「あんたの痛みなど ごめんよ 解りはしない」
カミソリのような夜の上を、器用に飛び移れ
銀色に輝く糸を吐く蜘蛛のようさ
「スパイダー」は、先行第一弾シングル「RENDEZVOUS~ランデヴー~」リリース後に展開された、
対バン形式の20周年アニヴァーサリー・ライヴツアー【PARADE】で、
アンコールの「モンタージュ」とともに、披露されたロックンロール・ナンバーであった。

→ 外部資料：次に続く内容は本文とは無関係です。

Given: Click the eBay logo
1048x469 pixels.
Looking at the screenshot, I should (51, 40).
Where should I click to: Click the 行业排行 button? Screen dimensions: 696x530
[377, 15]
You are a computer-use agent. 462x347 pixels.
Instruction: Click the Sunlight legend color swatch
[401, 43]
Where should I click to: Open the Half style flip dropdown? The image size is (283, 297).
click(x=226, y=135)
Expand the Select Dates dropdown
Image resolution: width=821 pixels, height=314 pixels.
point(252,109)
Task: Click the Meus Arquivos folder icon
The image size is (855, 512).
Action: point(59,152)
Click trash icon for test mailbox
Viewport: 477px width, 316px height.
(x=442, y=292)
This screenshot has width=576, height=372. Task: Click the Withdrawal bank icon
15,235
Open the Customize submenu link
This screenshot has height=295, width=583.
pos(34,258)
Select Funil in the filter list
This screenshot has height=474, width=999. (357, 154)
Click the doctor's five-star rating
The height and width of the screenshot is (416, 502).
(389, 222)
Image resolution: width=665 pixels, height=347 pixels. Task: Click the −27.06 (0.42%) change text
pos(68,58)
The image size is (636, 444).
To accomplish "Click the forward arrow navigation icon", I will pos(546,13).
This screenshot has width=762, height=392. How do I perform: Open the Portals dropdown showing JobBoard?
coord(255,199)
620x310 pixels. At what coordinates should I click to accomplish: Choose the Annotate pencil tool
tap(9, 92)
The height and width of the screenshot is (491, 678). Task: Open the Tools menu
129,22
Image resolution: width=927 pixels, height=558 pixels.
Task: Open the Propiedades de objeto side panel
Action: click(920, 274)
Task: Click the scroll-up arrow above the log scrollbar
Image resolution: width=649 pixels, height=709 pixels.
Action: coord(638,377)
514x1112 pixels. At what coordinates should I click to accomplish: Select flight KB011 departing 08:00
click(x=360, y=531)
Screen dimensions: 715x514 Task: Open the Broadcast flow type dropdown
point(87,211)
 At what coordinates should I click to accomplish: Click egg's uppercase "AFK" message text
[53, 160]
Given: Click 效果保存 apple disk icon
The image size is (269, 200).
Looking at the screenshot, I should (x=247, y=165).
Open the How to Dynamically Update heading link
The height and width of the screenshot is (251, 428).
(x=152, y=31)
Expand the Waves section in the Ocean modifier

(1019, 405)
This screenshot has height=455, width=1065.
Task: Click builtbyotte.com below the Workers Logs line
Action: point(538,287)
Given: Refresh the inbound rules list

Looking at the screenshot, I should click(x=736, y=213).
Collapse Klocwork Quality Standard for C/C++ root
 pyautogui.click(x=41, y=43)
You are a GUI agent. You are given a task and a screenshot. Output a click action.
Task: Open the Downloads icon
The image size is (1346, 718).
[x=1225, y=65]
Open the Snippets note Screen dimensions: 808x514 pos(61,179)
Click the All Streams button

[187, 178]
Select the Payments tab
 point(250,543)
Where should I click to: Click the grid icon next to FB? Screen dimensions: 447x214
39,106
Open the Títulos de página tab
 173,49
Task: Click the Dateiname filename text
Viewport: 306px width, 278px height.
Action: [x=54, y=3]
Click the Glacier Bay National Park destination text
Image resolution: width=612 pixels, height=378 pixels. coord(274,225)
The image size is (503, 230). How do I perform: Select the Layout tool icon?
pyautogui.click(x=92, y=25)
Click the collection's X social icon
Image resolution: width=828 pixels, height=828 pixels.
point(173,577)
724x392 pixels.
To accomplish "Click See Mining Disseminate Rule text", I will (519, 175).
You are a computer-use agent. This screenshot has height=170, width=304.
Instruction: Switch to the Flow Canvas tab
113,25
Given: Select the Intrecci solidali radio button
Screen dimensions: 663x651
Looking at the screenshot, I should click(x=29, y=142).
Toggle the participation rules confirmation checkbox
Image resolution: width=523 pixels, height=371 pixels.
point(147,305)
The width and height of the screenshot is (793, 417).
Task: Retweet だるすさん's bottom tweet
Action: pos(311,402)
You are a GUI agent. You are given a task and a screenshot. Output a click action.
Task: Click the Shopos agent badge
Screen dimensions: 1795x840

【PARADE】初日公演の6月6日(水)神奈川/YOKOHAMA BLITZ公演では、
7曲目に登場した「RENDEZVOUS~ランデヴー~」に続き、
8曲目にエントリーし、初披露のハズであったが、
「スパイダー」のハードで印象的な星野英彦のギター・イントロが、
機材トラブルの為、音が全く出ず、一時、メンバー全員が楽屋に下がってしまった。
その後、櫻井敦司に、
「新曲は、出来あがったかなぁ~?
それでは、聴いて下さい「スパイダー」!!」
とタイトルが告げられ、発表前にニュー・アルバム『天使のリボルバー』の
ストレートで、キャッチーで、毒々しいロック・テイスト溢れるギター・ロックが披露された。
鳥肌モノのスリリングなロック・チューンであった「スパイダー」は、
コーラスが印象的な「モンタージュ」と共に、ライヴツアー【PARADE】の一番の見せ所となり、
各会場を盛り上げていたが、この【TOUR2007 天使のリボルバー】が始まると、
最も、今井寿と星野英彦のギター・バトルが、呼び物となった。
早くも進化し続ける『天使のリボルバー』の新曲たちは、
ライヴでの演奏回数をこなす程、その鋭利な本性を顕し始めたのだ。
セクシーで、スリリングで、エロティックで、リスキーなBTロックが満載の
【TOUR2007 天使のリボルバー】は、この中盤の「スパイダー」からの展開で、
見事に発火し、疾走を始めると、エンディングまで、全力疾走を始める。
アルバム『天使のリボルバー』では、BUCK-TICKの新たなる至宝「Snow white」で、
しっとりとリスナーの瞳を潤ませた状態で、一気に気付け役を果たす11曲目に収録された「スパイダー」。
そして、この「スパイダー」で覚醒を終えるとアルバムはいよいよクライマックスへと突入して行く。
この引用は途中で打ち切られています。